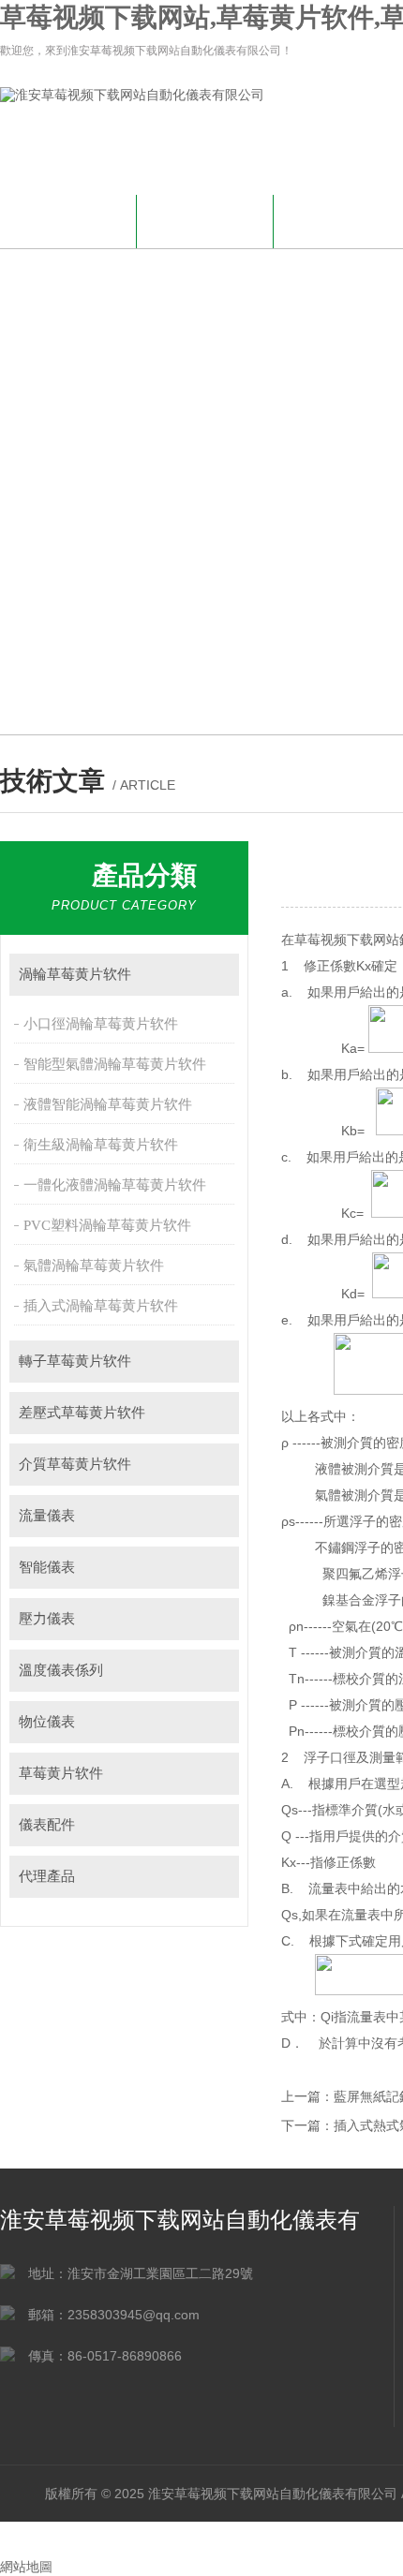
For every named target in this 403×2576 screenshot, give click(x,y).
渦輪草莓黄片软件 (75, 974)
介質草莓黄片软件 (75, 1464)
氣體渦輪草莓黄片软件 (93, 1265)
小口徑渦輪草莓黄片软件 (100, 1023)
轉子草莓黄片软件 (75, 1361)
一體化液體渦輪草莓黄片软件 (114, 1184)
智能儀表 (47, 1567)
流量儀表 (47, 1515)
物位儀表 (47, 1721)
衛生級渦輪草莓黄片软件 (100, 1144)
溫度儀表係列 (61, 1670)
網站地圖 (26, 2567)
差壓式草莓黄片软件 (82, 1412)
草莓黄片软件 (61, 1773)
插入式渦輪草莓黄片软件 (100, 1305)
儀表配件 (47, 1824)
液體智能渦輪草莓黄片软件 (107, 1104)
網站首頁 (68, 219)
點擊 (216, 975)
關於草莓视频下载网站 (205, 229)
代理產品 (47, 1876)
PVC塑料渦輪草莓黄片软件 (107, 1225)
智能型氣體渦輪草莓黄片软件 (114, 1064)
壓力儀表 (47, 1618)
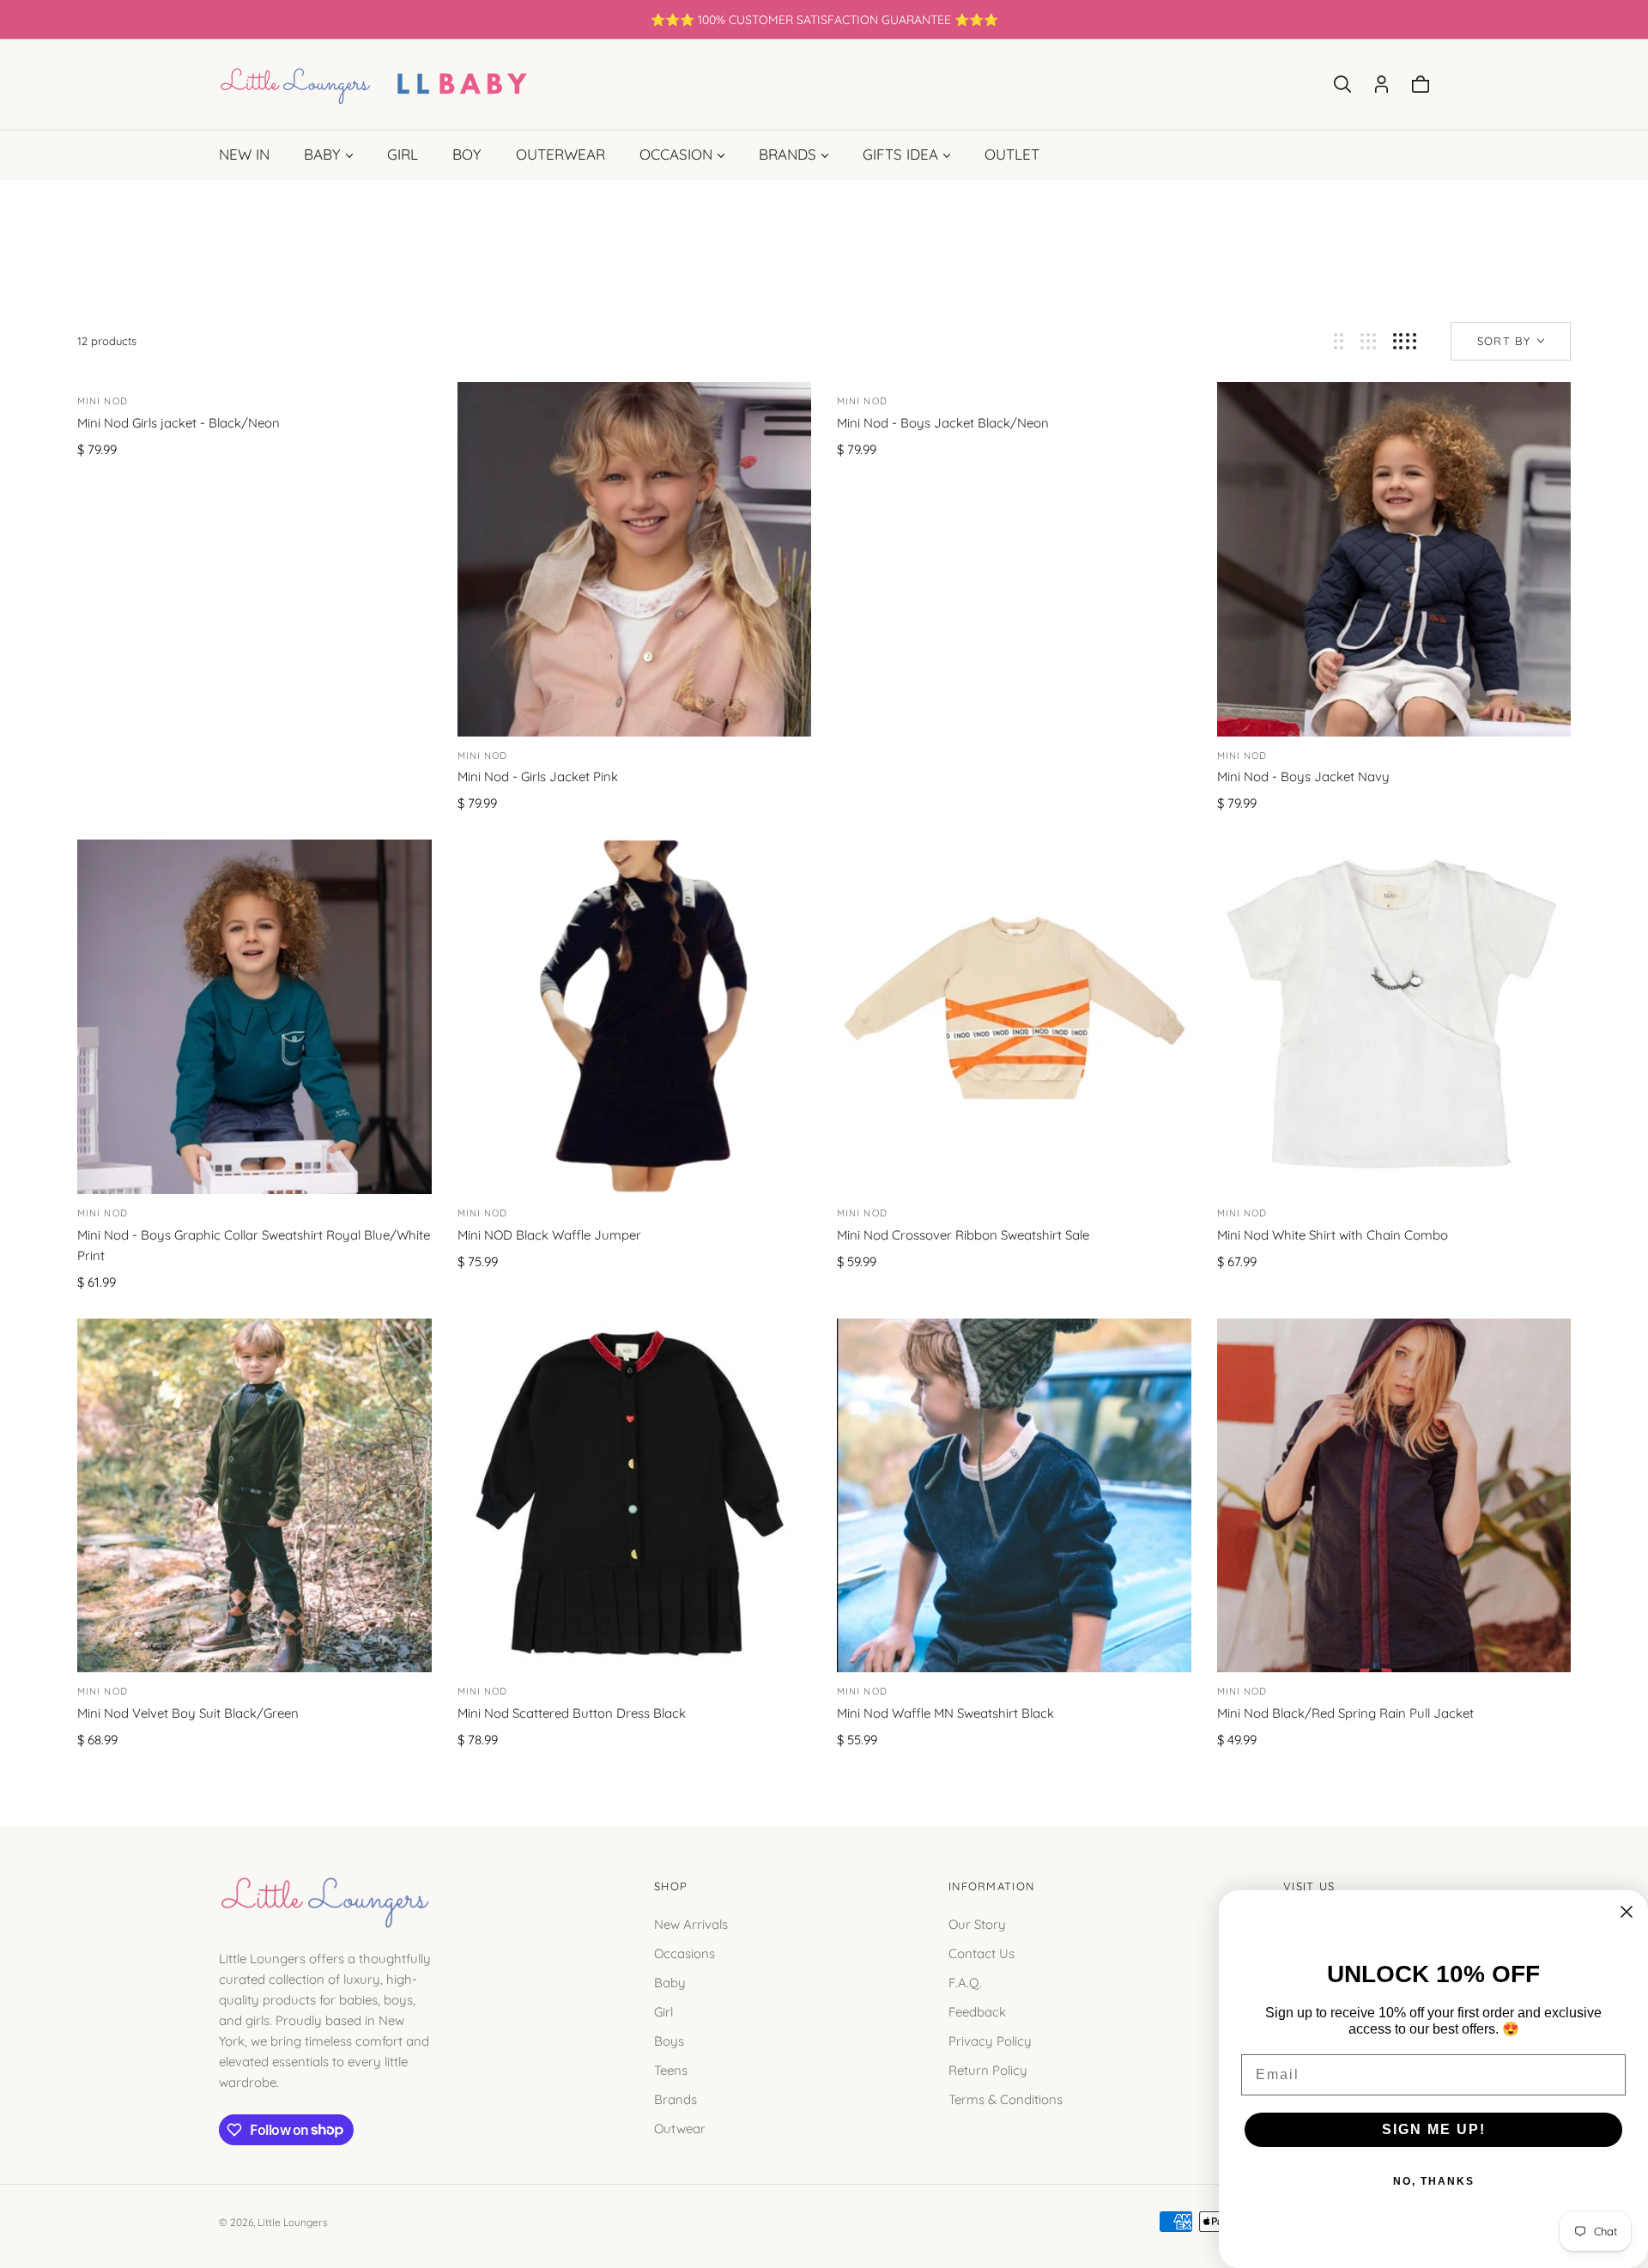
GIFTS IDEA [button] (900, 154)
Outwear (680, 2127)
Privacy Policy (990, 2040)
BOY (467, 154)
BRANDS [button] (787, 154)
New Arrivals (691, 1923)
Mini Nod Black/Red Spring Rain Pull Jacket (1345, 1713)
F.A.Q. (965, 1982)
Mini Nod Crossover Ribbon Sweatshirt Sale (963, 1235)
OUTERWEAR (560, 154)
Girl (663, 2011)
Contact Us (981, 1952)
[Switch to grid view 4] (1404, 341)
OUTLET (1012, 154)
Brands (675, 2098)
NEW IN (244, 154)
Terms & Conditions (1005, 2098)
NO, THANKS (1434, 2181)
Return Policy (987, 2069)
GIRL (402, 154)
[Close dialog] (1626, 1912)
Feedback (977, 2011)
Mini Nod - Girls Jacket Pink (537, 776)
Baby (670, 1982)
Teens (671, 2069)
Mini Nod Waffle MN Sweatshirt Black (945, 1713)
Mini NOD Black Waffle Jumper (549, 1235)
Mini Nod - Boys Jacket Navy (1303, 776)
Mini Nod (102, 401)
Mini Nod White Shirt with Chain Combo (1332, 1235)
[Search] (1342, 84)
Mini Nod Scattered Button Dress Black (571, 1713)
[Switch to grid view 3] (1368, 341)
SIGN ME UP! (1434, 2129)
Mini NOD (482, 1213)
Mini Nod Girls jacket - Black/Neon (178, 423)
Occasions (684, 1952)
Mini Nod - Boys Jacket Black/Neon (943, 423)
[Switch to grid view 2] (1338, 341)
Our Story (977, 1923)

== WHAT IS BEING ASKED ==
Beginning with the line above that contains "一體化液體渦輪草莓黄片软件 (114, 1184)" and ending with the line that contains "Outwear (680, 2127)", quote each line exactly, keeping out the pictures.

== EXPECTED OUTPUT ==
一體化液體渦輪草莓黄片软件 (114, 1184)
智能儀表 (47, 1567)
流量儀表 (47, 1515)
物位儀表 (47, 1721)
衛生級渦輪草莓黄片软件 (100, 1144)
溫度儀表係列 (61, 1670)
網站地圖 (26, 2567)
差壓式草莓黄片软件 (82, 1412)
草莓黄片软件 (61, 1773)
插入式渦輪草莓黄片软件 (100, 1305)
儀表配件 (47, 1824)
液體智能渦輪草莓黄片软件 (107, 1104)
網站首頁 (68, 219)
點擊 (216, 975)
關於草莓视频下载网站 (205, 229)
代理產品 (47, 1876)
PVC塑料渦輪草莓黄片软件 (107, 1225)
智能型氣體渦輪草莓黄片软件 (114, 1064)
壓力儀表 (47, 1618)
GIFTS IDEA [button] (900, 154)
Outwear (680, 2127)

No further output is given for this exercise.